Eight Tips For Writing With Emotional Stress

To the surprise of practically no one, I didn’t get any writing done yesterday. This morning I’ve been doom scrolling and am still quite upset. I hope that you are doing what you need to do to soothe yourself.

One thing I learned in the midst of the 52 week challenge was how to write under emotional stress. So I am going to list those lessons here in the hope that it helps me and perhaps others as well.
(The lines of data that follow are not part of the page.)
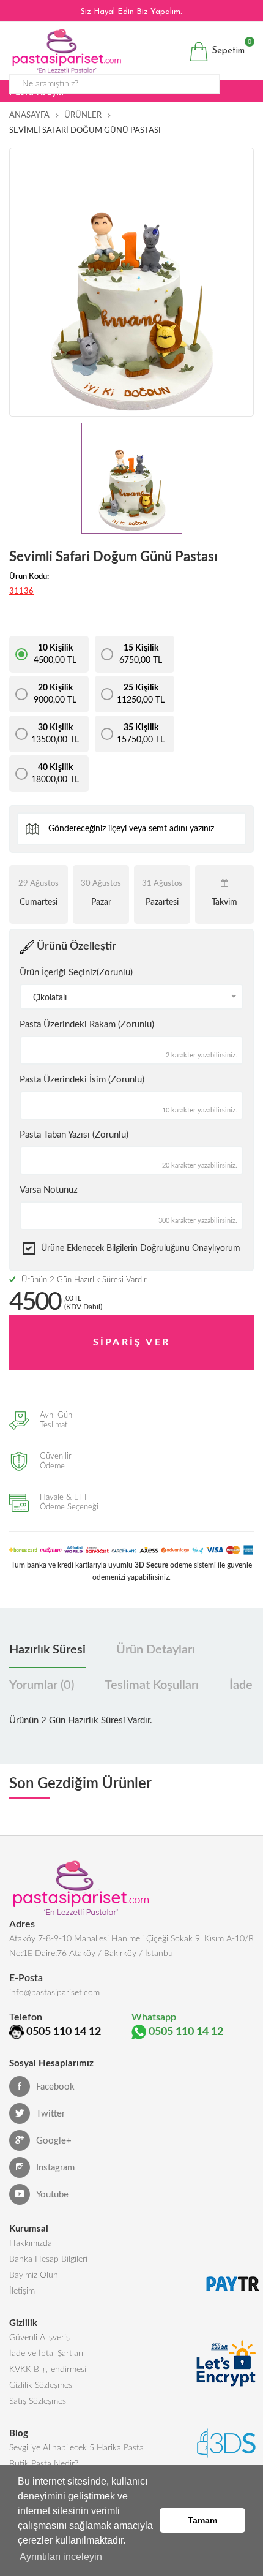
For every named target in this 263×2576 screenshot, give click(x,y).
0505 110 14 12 (63, 2032)
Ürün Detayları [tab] (155, 1650)
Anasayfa (29, 115)
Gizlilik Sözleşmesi (41, 2385)
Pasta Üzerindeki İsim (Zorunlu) (82, 1079)
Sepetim (227, 49)
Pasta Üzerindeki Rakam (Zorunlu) (87, 1024)
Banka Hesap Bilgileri (48, 2259)
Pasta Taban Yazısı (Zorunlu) (74, 1134)
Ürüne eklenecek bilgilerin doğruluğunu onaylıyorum (140, 1248)
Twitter (50, 2113)
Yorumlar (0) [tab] (41, 1685)
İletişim (22, 2291)
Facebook (55, 2086)
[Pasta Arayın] (246, 91)
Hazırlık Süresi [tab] (47, 1650)
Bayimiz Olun (33, 2275)
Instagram (55, 2167)
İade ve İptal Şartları (46, 2353)
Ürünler (83, 115)
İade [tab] (241, 1685)
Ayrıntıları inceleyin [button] (61, 2556)
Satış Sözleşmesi (38, 2401)
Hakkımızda (30, 2243)
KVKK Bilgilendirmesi (47, 2369)
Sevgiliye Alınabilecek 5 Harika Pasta (76, 2448)
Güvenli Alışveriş (39, 2337)
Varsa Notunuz (49, 1190)
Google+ (54, 2140)
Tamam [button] (202, 2520)
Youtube (52, 2194)
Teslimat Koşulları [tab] (152, 1685)
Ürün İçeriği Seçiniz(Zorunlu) (76, 972)
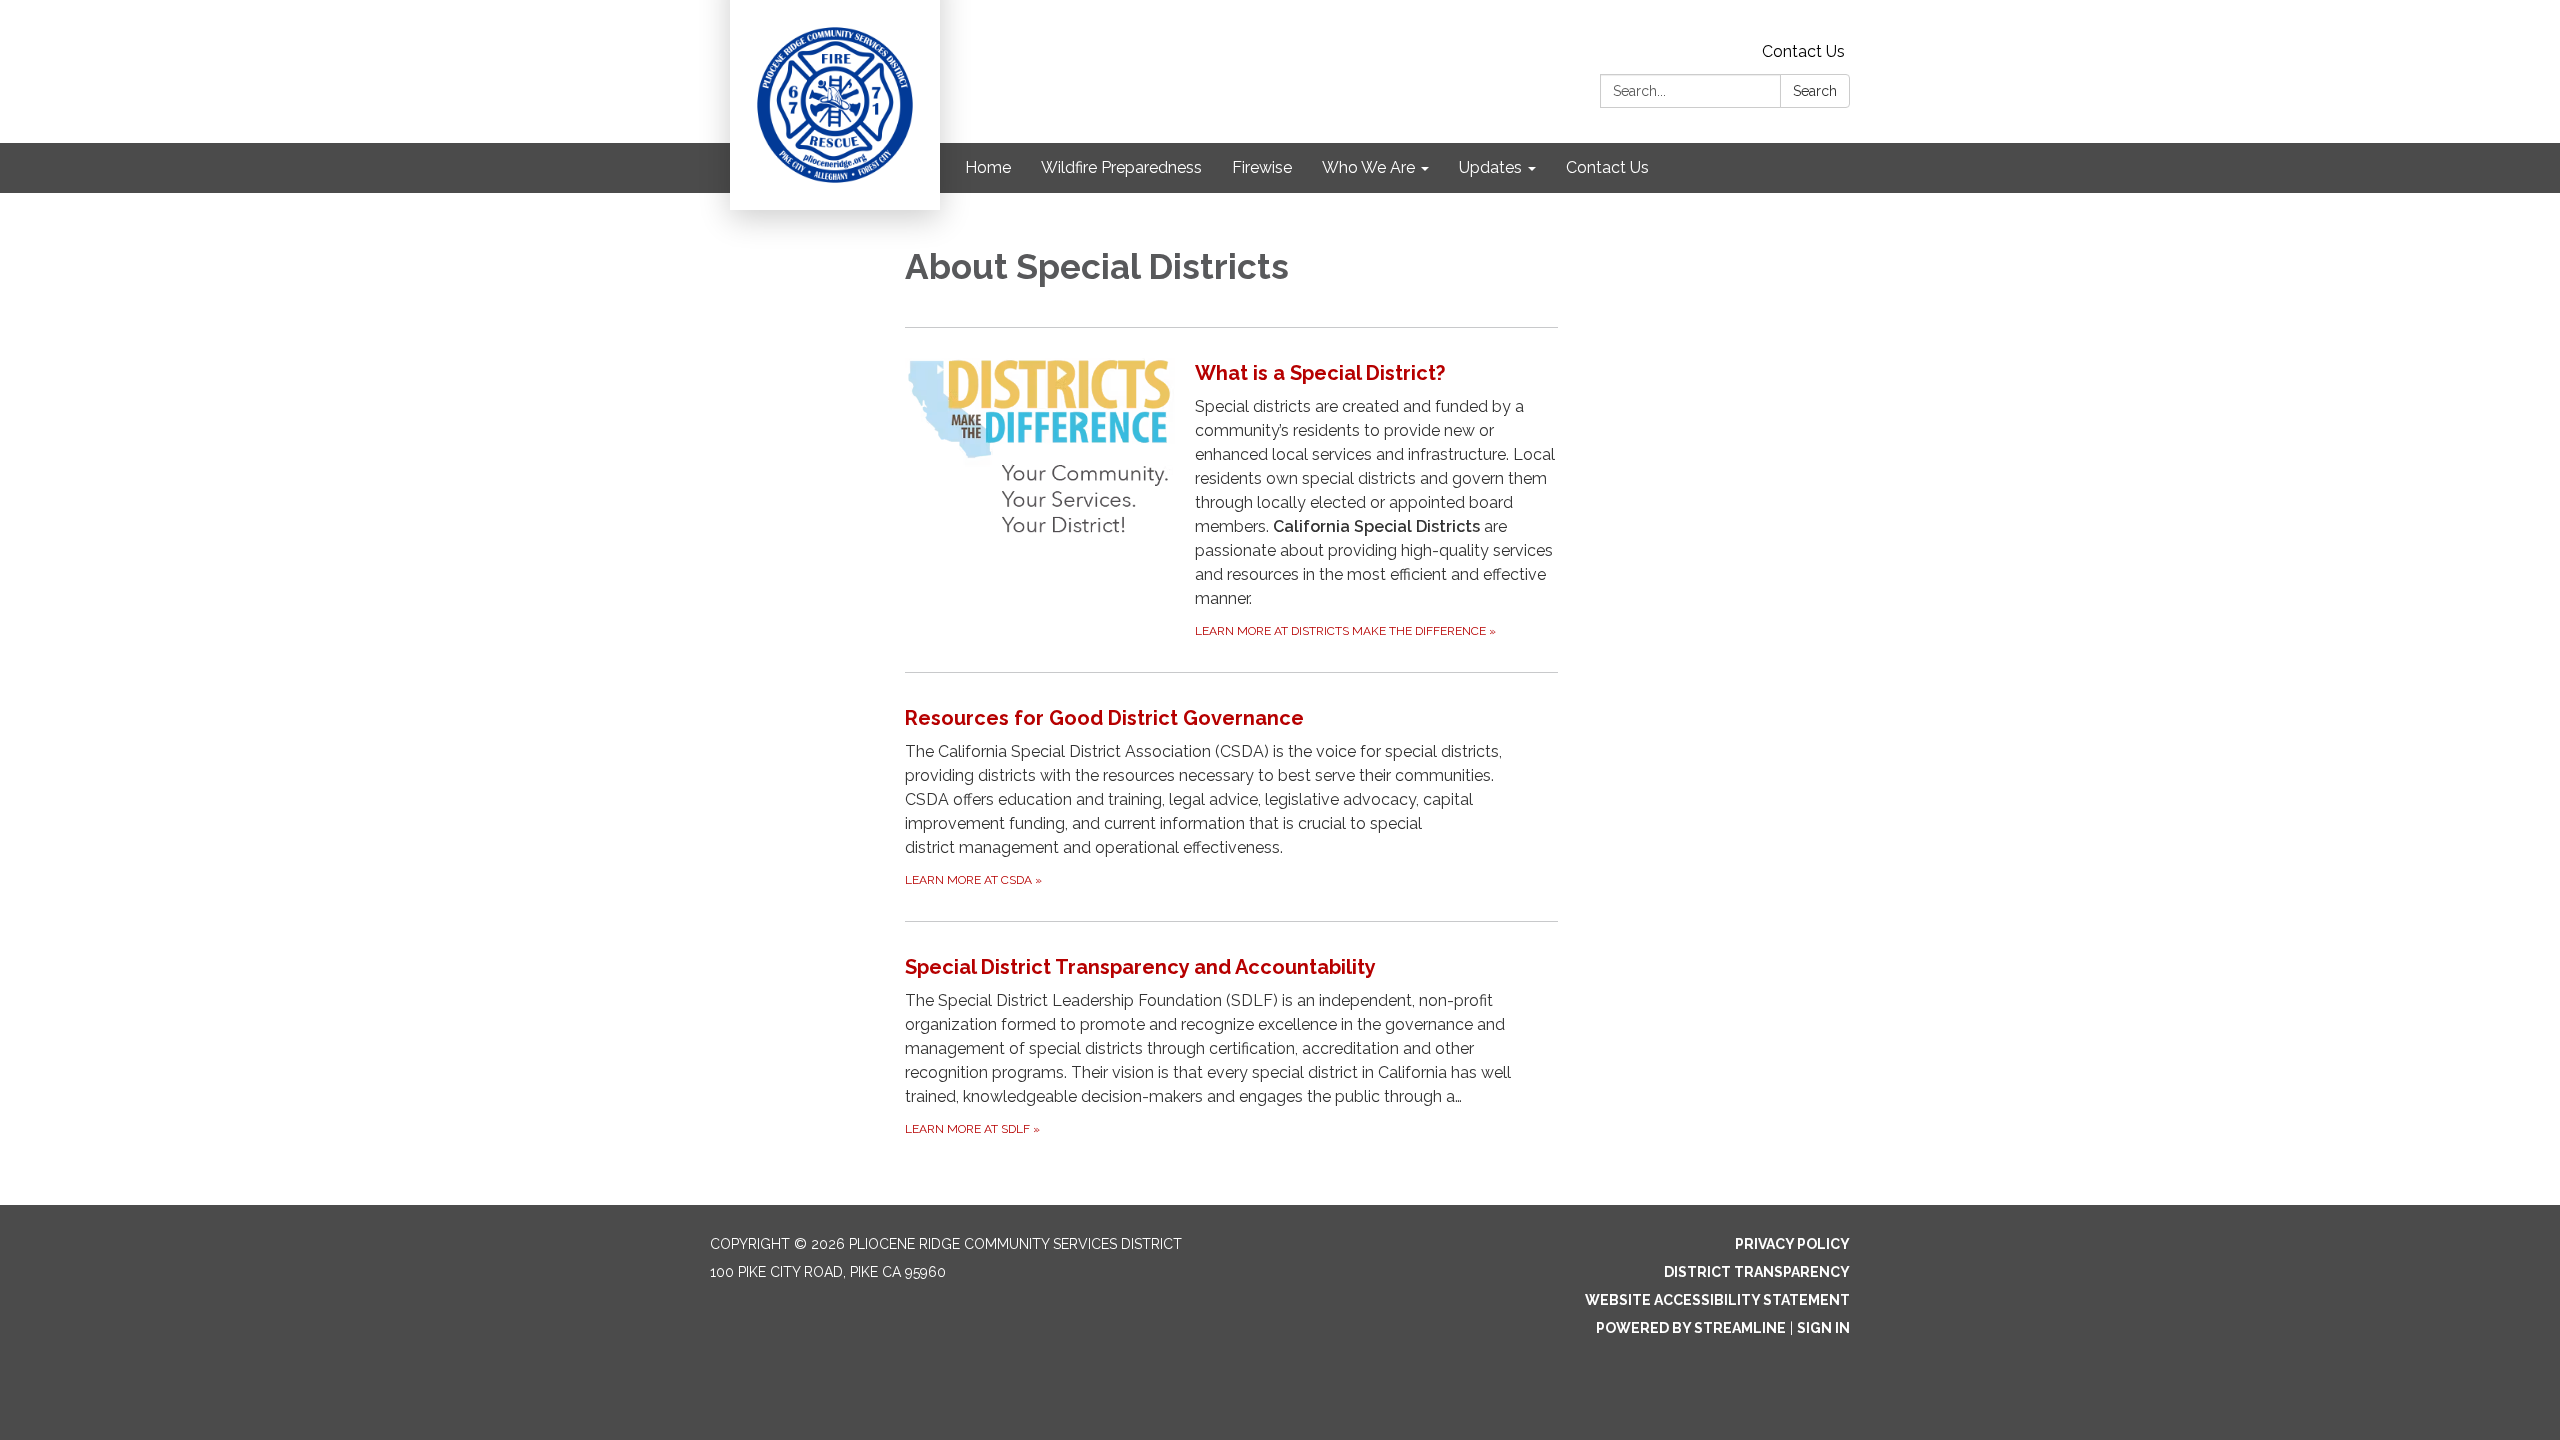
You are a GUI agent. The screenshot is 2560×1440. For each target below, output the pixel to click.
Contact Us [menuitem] (1607, 167)
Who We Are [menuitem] (1368, 167)
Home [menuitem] (988, 167)
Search (1815, 91)
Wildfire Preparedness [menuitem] (1121, 167)
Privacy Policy (1792, 1244)
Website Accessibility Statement (1717, 1300)
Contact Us (1803, 51)
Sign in (1823, 1328)
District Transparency (1757, 1272)
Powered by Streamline (1691, 1328)
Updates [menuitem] (1490, 167)
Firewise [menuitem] (1262, 167)
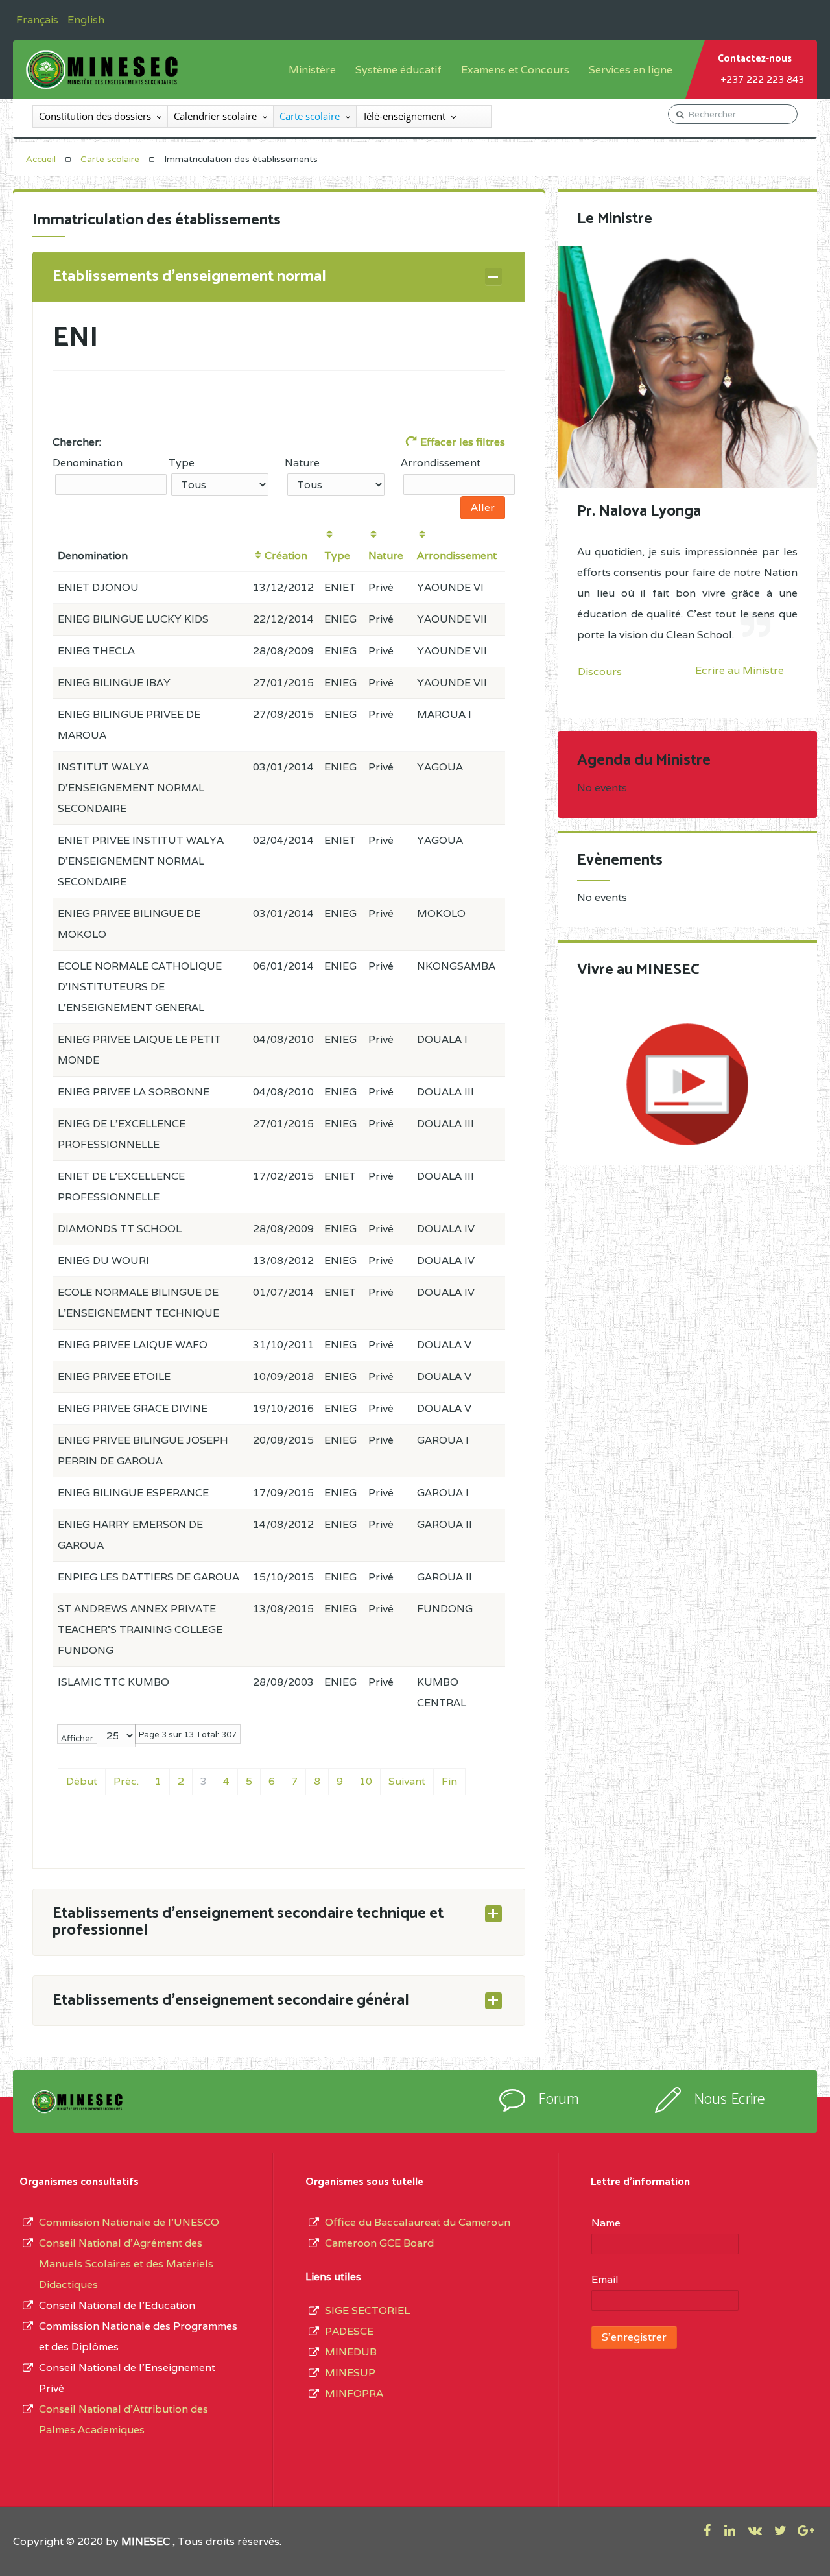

  1. Hot tea and comforting food. One of the problems with strong emotions like rage or grief is that they stimulate a physical response: faster heart rate, roiling stomach, ringing ears, red haze over the eyes, and so forth. Food, tea, and exercise can redirect the physical manifestations of emotional response.
  2. Exercise, for the reason above. Outdoor exercise seems especially good for me.
  3. Avoid letter-writing to real people. It is very tempting to me to write angry letters when I am upset. This is harmful in two ways: First, sending these letters is a bad idea and in the heat of the moment I am likely to send them. Second, it just keeps the negative emotions spiraling inside me.
  4. Force myself to sit down and write. A strategy that has worked for me in the past has been to take my temptation to write real letters to real people and filter that into fiction. So writing letters from the viewpoints of my characters about their challenges and lives often works to move me into the story and out of my own grief.
  5. Meditation. This sometimes works, but typically works best if I have an ordinary practice of meditation already in place.
  6. Short writing sessions. Write for ten minutes and then allow myself to take a break to feel grief or rage or to be sick, whatever is necessary. Then get back to it.
  7. Find help with calm friends and avoid those who make me feel worse.
  8. Low expectations. Today is not the day for immortal prose. It’s not the day for high word counts. It’s a survival day. We will come through this. In the end all I expect from today’s writing is that it happens. Because each time I write against the forces of entropy and chaos, each time I pull something together, that is a day that builds the habit of productivity in my psyche. I am not writing for today’s prose. I am writing because to become a writer I need to solidify this habit.

Those are my best tips for myself. I hope they resonate with you as well. If not, I hope you will find a way through this for yourself. Remember always that it is important to be kind to yourself. If you can’t do your ordinary tasks today, that’s ok.

I hope all of you are staying safe and finding comfort. Be well, friends!